Monday, February 09, 2015

Yoga on the Finish Line


Almost every night the team would gather in the bowels of our hotel to relax and do some yoga! The only place that we deemed suitable was a dingy little weight room that looked like it hadn’t been cleaned since the 70s. Each one of us left body prints in the light layer of dust that blanketed the floor. It disgusted me when I considered the many dead skin cells, or microorganisms such as Staplylococcus bacteria, or fungal spores that could happily be culturing in the spongy mats that our faces rested upon.
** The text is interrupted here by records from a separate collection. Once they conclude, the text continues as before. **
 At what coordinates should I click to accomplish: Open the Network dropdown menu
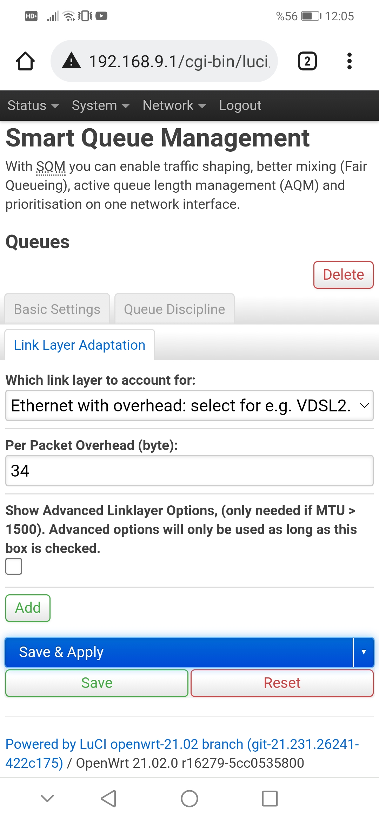pos(174,105)
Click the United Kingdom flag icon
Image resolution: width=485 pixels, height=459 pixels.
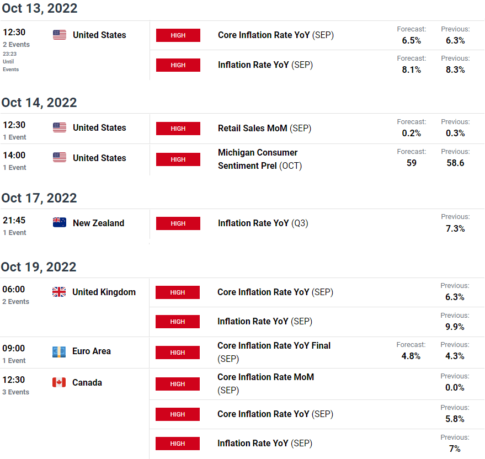(x=59, y=292)
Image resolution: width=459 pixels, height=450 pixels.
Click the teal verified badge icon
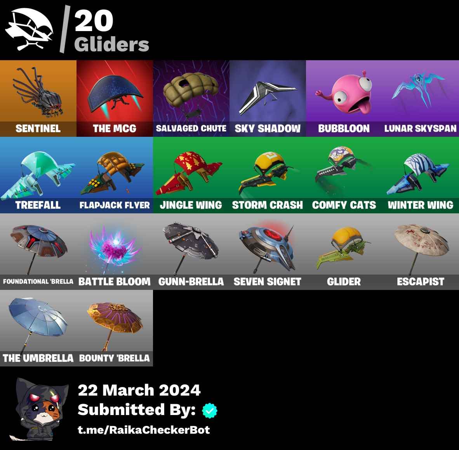[210, 410]
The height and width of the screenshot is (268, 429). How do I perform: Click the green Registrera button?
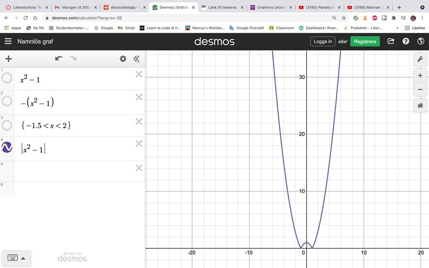[365, 41]
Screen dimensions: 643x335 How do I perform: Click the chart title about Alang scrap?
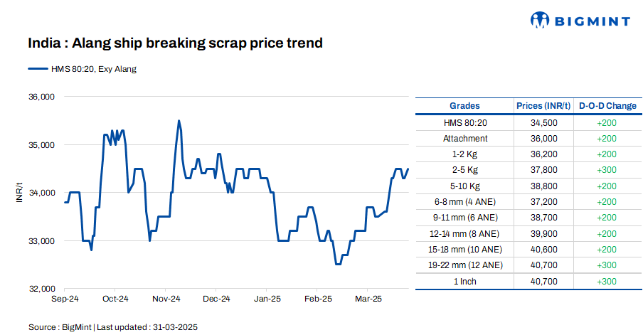[176, 43]
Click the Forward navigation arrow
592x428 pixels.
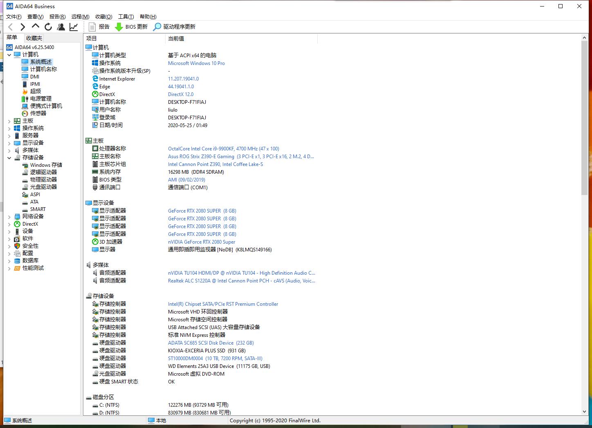coord(23,27)
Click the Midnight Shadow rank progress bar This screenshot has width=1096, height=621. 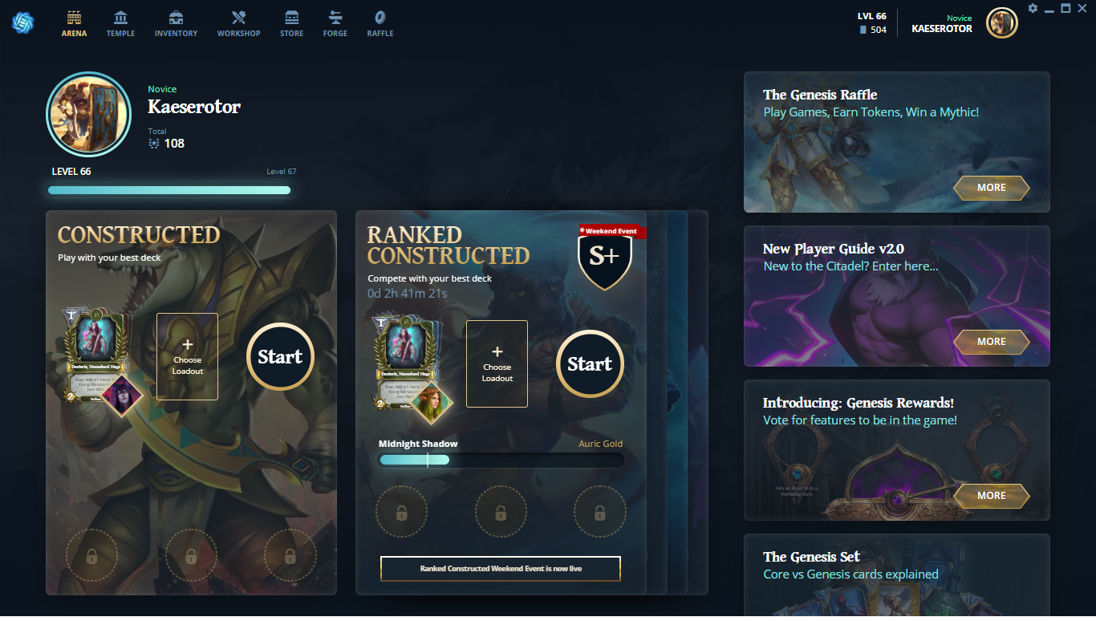click(501, 460)
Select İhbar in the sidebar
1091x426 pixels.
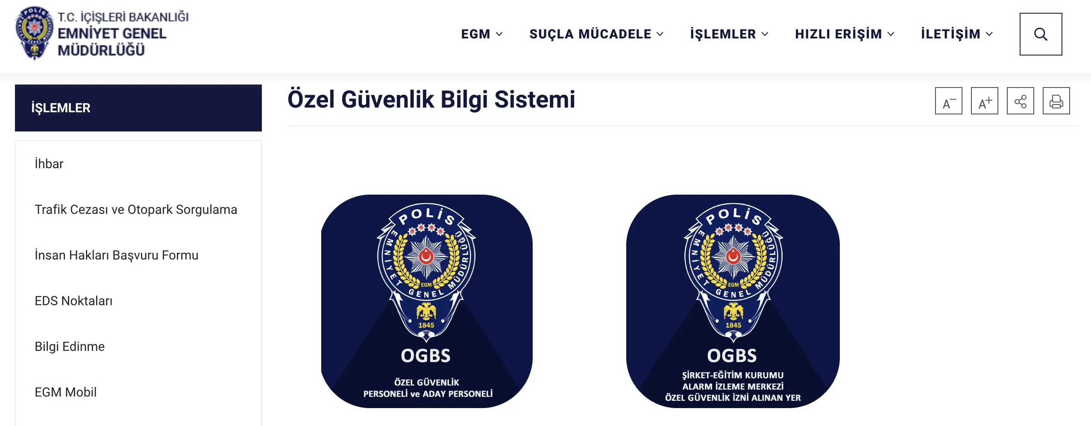[x=49, y=164]
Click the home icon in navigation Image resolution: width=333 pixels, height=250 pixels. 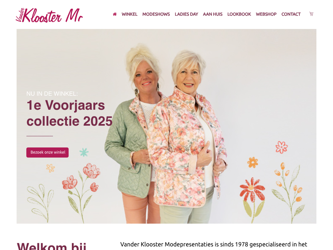point(115,14)
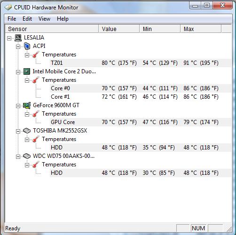Image resolution: width=236 pixels, height=235 pixels.
Task: Select the Core #1 temperature row
Action: 141,97
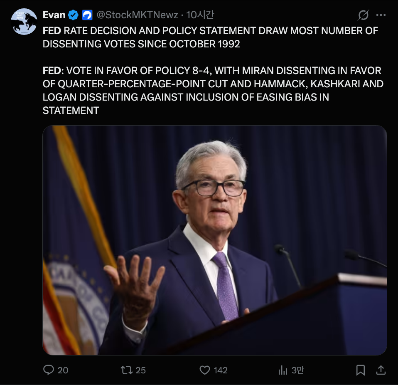The width and height of the screenshot is (398, 385).
Task: Open the view analytics bar chart icon
Action: tap(283, 370)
Even though the floor wasn’t the most cleanly and peaceful place to spread my body, I was still able to forget about the life growing in the mat below my face and focus on Rachel’s prompts to breath through my discomfort and focus on my body’s placement. This concept of breathing through your uneasiness and putting yourself into a “happy” place is something that we focus on quite a lot when we do yoga. We continued and soon found ourselves in my most treasured position, savasana! After a hearty stretching, twisting, and flowing session I am able to relax my mind and feel my body’s place. In this moment I feel accomplished, beautiful, and empowered. I am able to reflect on my previous races while in Slovakia. I have completed a skate sprint and a classic 5K. Both of these experiences were characterized by many emotions. Sometimes racing against such a tough field can make me feel lowly and maybe a bit undeserving. The courses were challenging, and there were moments during the 5K classic that caused me to question my racing intentions. Although racing can sometimes be emotionally draining, the same feeling I get in savasna floods over me when I have glided across the finish line. Negative thoughts may linger in my mind for a short time, but as I finish my race and see my team mates and coaches waiting with open arms, I am flooded with feelings of worth, I am aware of my bodies place instead of my name on the score board. I am able to walk away from the racing arena with a gigantic grin on my face. For me, this place can be achieved through finding comfort and satisfaction in the discomfort of being physically spent and emotionally drained. I know that my body has found its place and I am able to relax and enjoy a few deep breaths.